Mayor Disguises Himself as Disabled Person to Test Public Servants

As part of an unusual social experiment, a Mexican mayor disguised himself as a disabled person in need of assistance to test the attitude of local public servants first-hand.

After receiving a number of complaints from disabled and other socially disadvantaged people about the treatment they received from social workers, Carlos Tena, the mayor of Cuauhtémoc, a town in Mexico’s Chihuahua state, didn’t know who to believe, the alleged victims or his co-workers. So he devised a plan to test the attitude of local social workers himself. Tena spent two months putting together a believable disguise and then visited public servants at both the Mayor’s Office and Social Services posing as a disabled man in need of help.

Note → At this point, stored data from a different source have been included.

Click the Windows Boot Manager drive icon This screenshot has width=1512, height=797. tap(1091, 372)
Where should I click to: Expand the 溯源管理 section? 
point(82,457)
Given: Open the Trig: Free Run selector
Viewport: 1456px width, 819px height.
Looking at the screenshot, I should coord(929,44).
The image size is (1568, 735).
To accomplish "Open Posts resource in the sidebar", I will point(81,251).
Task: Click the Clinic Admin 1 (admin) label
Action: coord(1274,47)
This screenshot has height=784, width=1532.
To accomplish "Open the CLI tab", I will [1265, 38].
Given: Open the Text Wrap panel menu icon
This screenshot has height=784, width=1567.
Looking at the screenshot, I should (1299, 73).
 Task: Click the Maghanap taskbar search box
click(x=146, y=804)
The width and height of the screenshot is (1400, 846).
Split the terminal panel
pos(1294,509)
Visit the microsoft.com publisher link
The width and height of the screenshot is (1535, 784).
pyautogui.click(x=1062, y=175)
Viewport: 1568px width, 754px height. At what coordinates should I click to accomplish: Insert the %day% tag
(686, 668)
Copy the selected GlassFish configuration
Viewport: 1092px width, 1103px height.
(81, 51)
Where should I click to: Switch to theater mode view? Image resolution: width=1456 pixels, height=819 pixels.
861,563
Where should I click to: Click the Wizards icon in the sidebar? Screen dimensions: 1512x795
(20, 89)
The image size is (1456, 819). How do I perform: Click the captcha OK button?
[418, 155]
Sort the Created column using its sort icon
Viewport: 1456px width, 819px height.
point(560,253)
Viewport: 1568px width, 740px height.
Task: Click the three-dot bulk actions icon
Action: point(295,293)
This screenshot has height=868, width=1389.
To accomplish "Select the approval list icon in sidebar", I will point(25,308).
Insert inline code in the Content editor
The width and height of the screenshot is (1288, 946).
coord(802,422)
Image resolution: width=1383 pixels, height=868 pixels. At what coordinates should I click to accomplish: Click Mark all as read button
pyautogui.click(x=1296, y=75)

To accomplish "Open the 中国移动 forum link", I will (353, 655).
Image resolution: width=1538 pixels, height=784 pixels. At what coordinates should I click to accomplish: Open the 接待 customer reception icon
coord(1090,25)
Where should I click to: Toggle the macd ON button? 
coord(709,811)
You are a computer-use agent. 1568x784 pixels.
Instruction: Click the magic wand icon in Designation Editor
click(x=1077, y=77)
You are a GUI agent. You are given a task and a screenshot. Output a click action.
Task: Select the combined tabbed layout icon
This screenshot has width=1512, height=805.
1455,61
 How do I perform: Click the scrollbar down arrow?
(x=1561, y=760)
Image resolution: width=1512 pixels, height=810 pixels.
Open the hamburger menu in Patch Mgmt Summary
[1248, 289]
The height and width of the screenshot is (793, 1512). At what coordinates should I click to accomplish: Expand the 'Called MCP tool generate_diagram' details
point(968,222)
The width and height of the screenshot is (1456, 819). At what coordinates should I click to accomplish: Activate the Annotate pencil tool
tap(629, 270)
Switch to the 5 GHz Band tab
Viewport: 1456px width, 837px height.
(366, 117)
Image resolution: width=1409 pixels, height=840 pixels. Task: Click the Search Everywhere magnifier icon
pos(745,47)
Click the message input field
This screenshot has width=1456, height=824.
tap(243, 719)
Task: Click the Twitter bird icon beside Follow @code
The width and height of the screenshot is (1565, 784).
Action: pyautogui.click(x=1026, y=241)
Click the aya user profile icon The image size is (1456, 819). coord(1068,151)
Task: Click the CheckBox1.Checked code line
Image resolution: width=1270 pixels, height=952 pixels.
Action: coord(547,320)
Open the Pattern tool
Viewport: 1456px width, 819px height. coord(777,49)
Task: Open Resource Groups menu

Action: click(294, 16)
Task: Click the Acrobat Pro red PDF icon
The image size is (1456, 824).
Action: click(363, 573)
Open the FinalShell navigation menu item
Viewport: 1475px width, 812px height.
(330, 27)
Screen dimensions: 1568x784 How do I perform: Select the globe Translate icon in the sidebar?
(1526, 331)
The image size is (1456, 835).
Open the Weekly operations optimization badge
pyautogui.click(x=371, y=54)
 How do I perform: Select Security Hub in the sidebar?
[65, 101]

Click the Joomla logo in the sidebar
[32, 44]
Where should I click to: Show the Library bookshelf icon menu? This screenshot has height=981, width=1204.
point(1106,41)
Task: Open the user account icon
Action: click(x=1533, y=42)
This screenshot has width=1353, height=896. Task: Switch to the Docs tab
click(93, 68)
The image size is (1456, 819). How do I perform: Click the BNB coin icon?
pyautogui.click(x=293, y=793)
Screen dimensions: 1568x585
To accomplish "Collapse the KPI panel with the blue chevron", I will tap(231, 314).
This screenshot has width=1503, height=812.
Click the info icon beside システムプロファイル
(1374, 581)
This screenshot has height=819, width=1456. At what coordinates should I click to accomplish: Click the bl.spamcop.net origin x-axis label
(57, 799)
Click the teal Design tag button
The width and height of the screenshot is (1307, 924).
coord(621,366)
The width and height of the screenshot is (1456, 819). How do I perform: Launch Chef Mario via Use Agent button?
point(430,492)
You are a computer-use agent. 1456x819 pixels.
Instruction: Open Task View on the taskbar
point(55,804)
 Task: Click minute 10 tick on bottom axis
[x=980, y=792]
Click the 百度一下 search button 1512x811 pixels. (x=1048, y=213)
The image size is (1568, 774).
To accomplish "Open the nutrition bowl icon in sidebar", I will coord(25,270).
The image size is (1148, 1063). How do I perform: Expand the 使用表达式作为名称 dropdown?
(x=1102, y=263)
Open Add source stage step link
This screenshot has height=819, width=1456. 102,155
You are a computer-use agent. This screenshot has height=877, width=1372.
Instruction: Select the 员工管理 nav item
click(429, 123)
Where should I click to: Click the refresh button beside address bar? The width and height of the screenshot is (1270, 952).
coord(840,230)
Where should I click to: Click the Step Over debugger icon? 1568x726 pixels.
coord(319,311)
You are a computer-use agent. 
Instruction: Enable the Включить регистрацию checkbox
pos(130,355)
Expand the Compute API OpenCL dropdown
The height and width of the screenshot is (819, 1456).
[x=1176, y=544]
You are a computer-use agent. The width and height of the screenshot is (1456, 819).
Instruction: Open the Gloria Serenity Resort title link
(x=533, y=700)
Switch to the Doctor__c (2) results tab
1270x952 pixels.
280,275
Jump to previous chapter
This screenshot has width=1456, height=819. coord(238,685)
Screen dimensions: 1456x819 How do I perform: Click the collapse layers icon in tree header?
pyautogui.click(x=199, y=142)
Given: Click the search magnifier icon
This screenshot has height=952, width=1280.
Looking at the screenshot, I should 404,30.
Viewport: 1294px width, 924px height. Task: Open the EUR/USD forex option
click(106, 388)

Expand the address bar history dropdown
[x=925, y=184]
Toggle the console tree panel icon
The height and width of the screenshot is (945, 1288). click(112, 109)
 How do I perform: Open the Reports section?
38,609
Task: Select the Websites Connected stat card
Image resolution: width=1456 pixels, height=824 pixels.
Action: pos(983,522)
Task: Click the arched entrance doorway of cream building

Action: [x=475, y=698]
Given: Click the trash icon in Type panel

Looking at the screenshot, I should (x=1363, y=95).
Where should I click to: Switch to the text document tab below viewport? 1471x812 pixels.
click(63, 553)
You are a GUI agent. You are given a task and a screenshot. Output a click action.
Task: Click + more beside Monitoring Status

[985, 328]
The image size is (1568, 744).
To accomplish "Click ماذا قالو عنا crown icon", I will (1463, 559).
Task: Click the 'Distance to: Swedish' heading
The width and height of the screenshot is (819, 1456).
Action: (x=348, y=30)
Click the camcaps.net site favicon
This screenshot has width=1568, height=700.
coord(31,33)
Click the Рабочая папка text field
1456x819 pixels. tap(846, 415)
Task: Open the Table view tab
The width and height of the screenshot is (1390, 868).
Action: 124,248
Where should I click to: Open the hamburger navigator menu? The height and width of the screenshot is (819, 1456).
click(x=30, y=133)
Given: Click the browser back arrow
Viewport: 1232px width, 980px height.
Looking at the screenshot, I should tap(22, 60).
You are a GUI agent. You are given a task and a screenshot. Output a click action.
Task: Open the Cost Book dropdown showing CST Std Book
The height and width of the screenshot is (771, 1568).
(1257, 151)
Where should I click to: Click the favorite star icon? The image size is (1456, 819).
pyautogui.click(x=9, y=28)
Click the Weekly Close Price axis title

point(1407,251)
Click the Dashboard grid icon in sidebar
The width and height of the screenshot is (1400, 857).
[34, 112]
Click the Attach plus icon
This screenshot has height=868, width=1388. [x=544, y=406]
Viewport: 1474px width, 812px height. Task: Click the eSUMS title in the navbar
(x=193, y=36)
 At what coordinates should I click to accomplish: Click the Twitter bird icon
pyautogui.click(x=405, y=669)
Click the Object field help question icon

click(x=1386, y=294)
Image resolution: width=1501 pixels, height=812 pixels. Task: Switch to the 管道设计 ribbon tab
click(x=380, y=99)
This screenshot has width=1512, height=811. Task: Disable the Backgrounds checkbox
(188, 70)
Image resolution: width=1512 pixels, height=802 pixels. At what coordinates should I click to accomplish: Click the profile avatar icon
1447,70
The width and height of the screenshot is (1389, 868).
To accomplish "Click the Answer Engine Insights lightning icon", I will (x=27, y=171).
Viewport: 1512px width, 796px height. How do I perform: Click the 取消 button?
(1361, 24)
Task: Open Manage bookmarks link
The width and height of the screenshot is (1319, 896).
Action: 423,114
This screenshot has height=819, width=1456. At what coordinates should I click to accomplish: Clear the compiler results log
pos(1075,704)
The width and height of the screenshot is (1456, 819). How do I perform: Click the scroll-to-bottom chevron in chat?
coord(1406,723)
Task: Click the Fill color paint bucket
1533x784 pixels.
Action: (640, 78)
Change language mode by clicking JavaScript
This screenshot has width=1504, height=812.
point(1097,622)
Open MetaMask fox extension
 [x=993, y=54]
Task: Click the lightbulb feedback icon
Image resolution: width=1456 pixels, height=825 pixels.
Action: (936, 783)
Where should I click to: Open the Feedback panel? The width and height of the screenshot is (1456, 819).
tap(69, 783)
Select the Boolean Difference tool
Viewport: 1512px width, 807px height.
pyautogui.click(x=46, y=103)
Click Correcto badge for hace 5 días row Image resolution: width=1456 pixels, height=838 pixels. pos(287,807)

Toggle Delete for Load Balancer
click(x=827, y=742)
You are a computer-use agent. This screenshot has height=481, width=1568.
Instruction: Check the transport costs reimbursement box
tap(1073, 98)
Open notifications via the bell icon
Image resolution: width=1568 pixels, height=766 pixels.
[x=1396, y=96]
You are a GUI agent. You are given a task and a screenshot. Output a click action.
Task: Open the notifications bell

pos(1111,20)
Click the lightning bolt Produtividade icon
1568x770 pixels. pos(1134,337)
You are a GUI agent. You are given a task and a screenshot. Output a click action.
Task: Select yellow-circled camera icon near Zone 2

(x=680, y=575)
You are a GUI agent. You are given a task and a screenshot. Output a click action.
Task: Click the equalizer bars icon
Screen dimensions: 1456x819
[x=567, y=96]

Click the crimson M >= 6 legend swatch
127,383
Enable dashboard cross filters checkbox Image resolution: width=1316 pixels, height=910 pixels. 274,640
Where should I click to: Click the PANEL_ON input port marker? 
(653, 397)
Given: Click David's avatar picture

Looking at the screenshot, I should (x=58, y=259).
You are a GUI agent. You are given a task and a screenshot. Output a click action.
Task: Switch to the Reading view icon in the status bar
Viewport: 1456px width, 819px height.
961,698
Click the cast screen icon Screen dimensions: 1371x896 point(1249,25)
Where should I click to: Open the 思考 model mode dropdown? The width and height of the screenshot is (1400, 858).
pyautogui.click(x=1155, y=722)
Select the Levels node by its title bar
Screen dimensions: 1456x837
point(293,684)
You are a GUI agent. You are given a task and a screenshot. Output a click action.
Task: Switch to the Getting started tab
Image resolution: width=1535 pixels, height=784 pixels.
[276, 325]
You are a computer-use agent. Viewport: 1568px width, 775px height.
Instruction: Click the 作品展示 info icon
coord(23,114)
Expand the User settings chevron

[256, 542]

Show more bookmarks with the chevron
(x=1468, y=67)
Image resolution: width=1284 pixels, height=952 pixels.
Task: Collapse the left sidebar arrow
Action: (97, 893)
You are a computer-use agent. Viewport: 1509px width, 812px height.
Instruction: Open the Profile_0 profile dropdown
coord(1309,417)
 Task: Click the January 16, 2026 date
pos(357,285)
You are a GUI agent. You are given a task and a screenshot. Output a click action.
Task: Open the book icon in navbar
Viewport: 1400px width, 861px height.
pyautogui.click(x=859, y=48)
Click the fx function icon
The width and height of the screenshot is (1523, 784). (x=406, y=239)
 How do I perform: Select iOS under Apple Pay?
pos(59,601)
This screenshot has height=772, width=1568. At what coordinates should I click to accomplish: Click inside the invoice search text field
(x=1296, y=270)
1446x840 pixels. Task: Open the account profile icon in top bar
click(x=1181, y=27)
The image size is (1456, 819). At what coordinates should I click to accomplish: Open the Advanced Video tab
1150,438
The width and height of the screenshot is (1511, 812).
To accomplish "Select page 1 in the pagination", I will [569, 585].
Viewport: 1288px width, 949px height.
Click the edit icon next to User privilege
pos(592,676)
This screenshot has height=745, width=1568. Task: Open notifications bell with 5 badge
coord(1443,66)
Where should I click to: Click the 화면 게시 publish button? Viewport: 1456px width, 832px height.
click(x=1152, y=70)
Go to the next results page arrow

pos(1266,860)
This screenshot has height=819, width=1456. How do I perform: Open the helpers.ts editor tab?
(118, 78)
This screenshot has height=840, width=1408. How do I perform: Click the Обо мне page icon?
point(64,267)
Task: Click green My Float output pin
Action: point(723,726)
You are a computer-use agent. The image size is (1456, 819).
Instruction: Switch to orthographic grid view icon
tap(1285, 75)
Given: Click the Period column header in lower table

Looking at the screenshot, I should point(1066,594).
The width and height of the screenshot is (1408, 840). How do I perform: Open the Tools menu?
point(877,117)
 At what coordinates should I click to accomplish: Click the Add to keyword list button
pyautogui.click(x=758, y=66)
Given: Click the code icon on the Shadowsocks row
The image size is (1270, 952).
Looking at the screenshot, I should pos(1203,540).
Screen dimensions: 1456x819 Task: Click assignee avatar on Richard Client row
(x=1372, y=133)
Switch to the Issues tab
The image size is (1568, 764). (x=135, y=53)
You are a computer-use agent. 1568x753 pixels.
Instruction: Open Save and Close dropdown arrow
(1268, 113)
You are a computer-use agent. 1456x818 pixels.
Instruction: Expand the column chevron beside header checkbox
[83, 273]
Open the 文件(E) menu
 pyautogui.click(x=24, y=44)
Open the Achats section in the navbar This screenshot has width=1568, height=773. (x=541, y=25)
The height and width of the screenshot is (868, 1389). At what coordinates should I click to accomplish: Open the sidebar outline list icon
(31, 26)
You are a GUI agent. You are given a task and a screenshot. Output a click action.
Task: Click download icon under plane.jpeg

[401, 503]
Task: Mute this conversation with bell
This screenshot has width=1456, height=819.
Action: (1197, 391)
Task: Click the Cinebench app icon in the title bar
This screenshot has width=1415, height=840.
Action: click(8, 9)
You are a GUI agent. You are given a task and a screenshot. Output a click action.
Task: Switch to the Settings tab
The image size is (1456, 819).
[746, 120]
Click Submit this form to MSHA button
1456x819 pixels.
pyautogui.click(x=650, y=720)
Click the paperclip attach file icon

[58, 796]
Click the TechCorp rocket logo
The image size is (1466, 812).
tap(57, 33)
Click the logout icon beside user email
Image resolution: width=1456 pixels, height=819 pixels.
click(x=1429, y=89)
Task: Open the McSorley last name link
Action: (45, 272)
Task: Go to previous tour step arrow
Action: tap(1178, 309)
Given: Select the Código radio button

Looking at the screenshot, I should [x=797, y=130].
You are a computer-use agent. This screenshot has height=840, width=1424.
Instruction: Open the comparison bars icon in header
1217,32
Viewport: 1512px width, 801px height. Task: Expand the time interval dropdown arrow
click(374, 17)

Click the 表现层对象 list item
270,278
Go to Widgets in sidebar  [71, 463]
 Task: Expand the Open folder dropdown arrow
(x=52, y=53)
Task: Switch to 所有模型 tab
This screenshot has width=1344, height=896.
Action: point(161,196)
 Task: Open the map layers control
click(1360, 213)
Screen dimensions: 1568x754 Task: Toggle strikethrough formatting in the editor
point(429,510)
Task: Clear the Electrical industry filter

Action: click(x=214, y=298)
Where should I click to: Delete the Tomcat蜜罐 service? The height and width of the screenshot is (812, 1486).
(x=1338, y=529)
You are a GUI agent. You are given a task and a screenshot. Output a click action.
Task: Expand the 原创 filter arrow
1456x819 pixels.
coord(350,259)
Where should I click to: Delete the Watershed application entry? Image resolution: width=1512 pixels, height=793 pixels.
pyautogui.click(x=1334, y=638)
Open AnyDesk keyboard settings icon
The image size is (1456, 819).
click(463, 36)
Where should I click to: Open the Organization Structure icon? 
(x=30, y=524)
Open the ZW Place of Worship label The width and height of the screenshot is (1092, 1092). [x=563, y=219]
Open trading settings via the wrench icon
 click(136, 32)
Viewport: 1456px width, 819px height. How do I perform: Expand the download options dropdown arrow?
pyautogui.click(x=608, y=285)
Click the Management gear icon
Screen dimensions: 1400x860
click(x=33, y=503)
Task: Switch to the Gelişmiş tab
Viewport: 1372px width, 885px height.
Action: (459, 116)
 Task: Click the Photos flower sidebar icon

Wearing a thick turtle-neck sweater that partially covered his face, as well as a grey hat, black eyeglasses and a bandage over his left ear, to fake an injury and avoid being recognized, Carlos Tena rolled into the Directorate of Social Development in a wheelchair, seeking assistance. He asked for a free meal, which disabled and poor citizens are entitled to according to law, but was ignored and even discriminated against.

After the bad experience at the Directorate, Tena visited his own office asking to speak with the mayor, but was told that he was not in. When he asked to speak to the Secretary of the City Council, he was rudely told to wait in the hallway, as the public servant wouldn’t arrive for another hour and a half. At that point, Tena was convinced that the complaints he had been receiving were justified, so he got out of the wheelchair and took off his disguise, leaving City Hall staff in a state of shock.

“The purpose of this experiment was to show the reality that citizens experience every day, the indifference and neglect they face from public servants,” the mayor of Cuauhtémoc told local reporters. “I decided to do it because I didn’t know who to believe, the citizens or my co-workers.”

 

Mexican newspaper El Vocero reported that Tena has long been known for fighting for the equal treatment of the socially disadvantaged, helping them himself whenever it was within his power. In fact, he had expressed his intention to go undercover and see how these people were treated by public servants in the past, but he never followed through, so people probably forgot about it.

“This time he didn’t say anything to anyone,” a City Hall spokesperson confirmed.

Tena told Mexican media that he was ignored and discriminated, which made him feel disappointed in some of his colleagues. He added that not all of them displayed the same attitude toward him, but made it very clear that he didn’t want to hear about people being mistreated again, or he would take drastic measures.